Net written premiums for the quarter rose 3.8% from the prior-year period to $126.2 billion.
The industry's combined ratio improved to 91.8% during the third quarter of 2013 from 98.5% in the third quarter of 2012, the lowest level since the 90.6% for the third quarter of 2006 and 13.9 percentage points below the 105.7% average for the third quarter based on quarterly records extending back to 1986.
For the industry overall, net gains on underwriting grew to $8.2 billion in this year's third quarter from $200 million in the third quarter of 2012. Investment income slipped 2.9% from the year-ago period to $11.1 billion.
“In third quarter 2013, the industry achieved its 14th successive quarter of growth in written premiums following 12 quarters of declines, and earned premiums have now risen for 13 successive quarters,” said Robert Gordon, PCI's senior vice president for policy development and research, in a statement. “The growth in earned premiums and the drop in loss and loss adjustment expenses were the biggest contributors to improvement in insurers' overall results in third quarter 2013.”
The insurers' net income after taxes during the first nine months of 2013 rose 54.7% from the prior-year period to $43 billion.
Net written premiums for the first nine months of 2013 rose 4.2% over the year-ago period to $363.4 billion.

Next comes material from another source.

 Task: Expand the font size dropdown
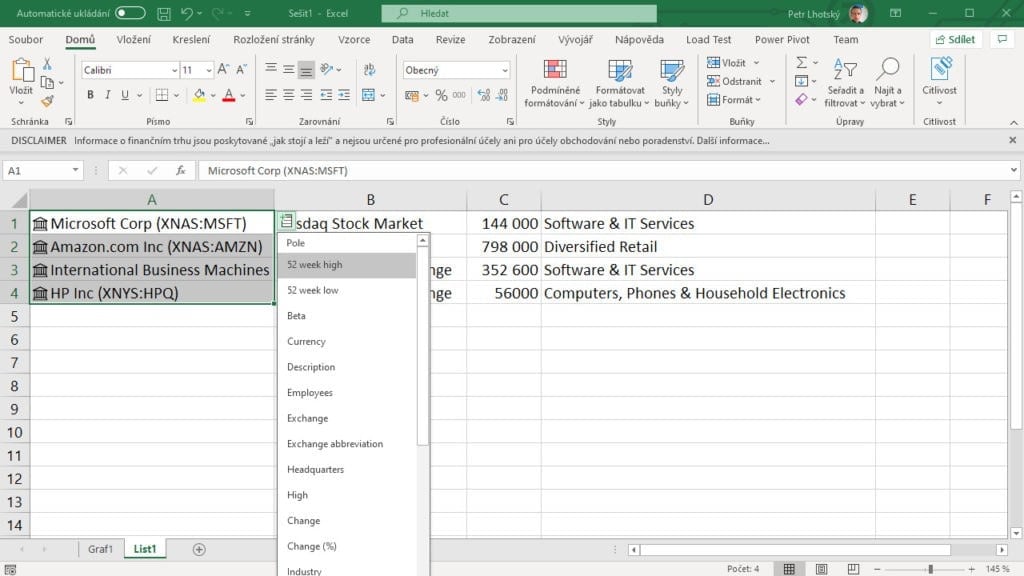(x=209, y=71)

Nine-month investment income fell 2.9% to $34.3 billion.
The group's combined ratio improved to 95.8% for the for the first nine months of 2013 from 100.7% in the year-ago period.

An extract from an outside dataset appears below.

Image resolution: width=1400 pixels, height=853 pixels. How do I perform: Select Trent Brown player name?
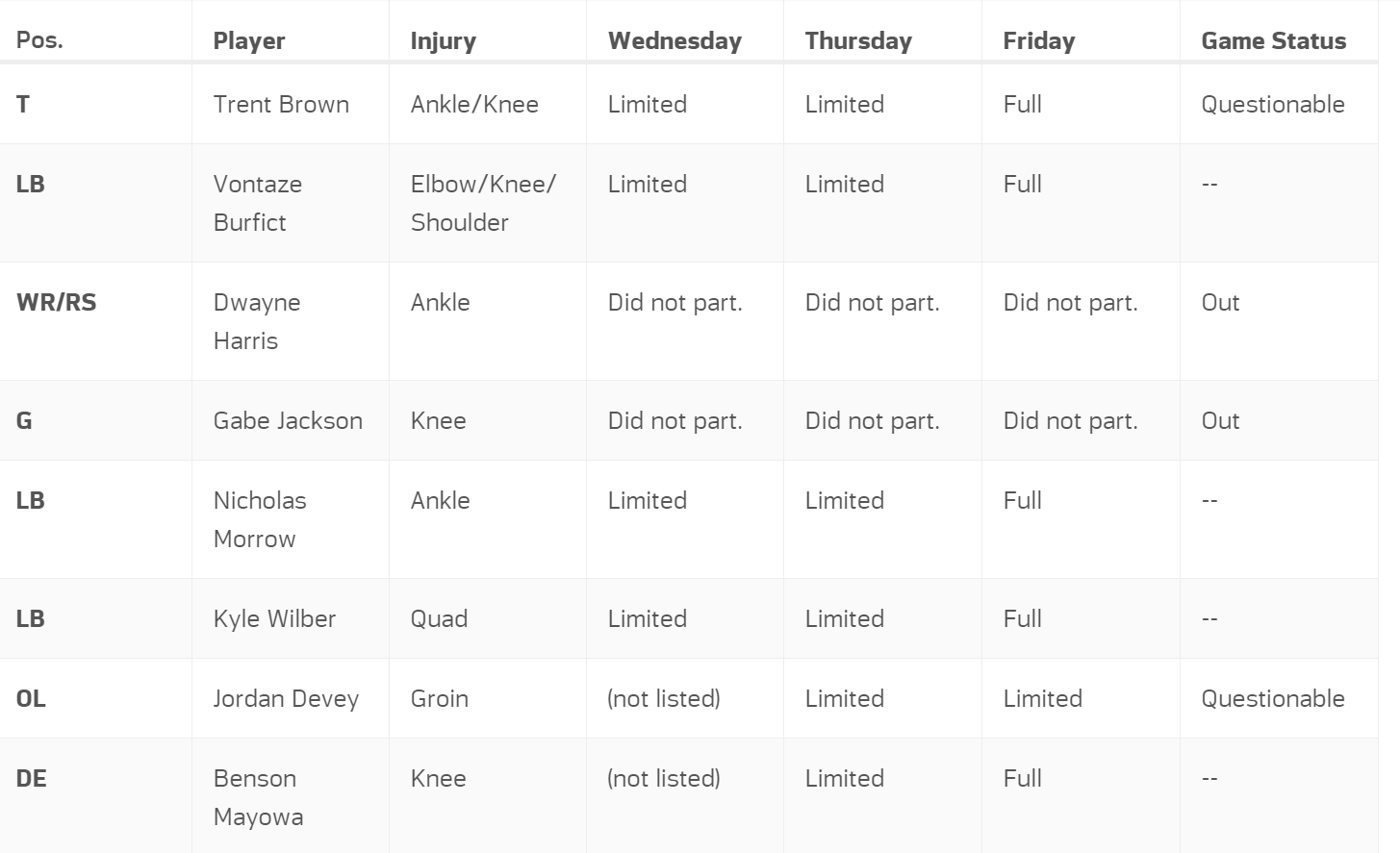point(281,104)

“Growth in overall net written premiums held fairly steady, accelerating only slightly to 4.2% in nine months 2013 from 4.1% in nine months 2012,” said Michael R. Murray, ISO's assistant vice president for financial analysis, in the statement. “But written premiums through nine months haven't grown this rapidly since 2006, when they rose 5.1% compared with their level a year earlier.”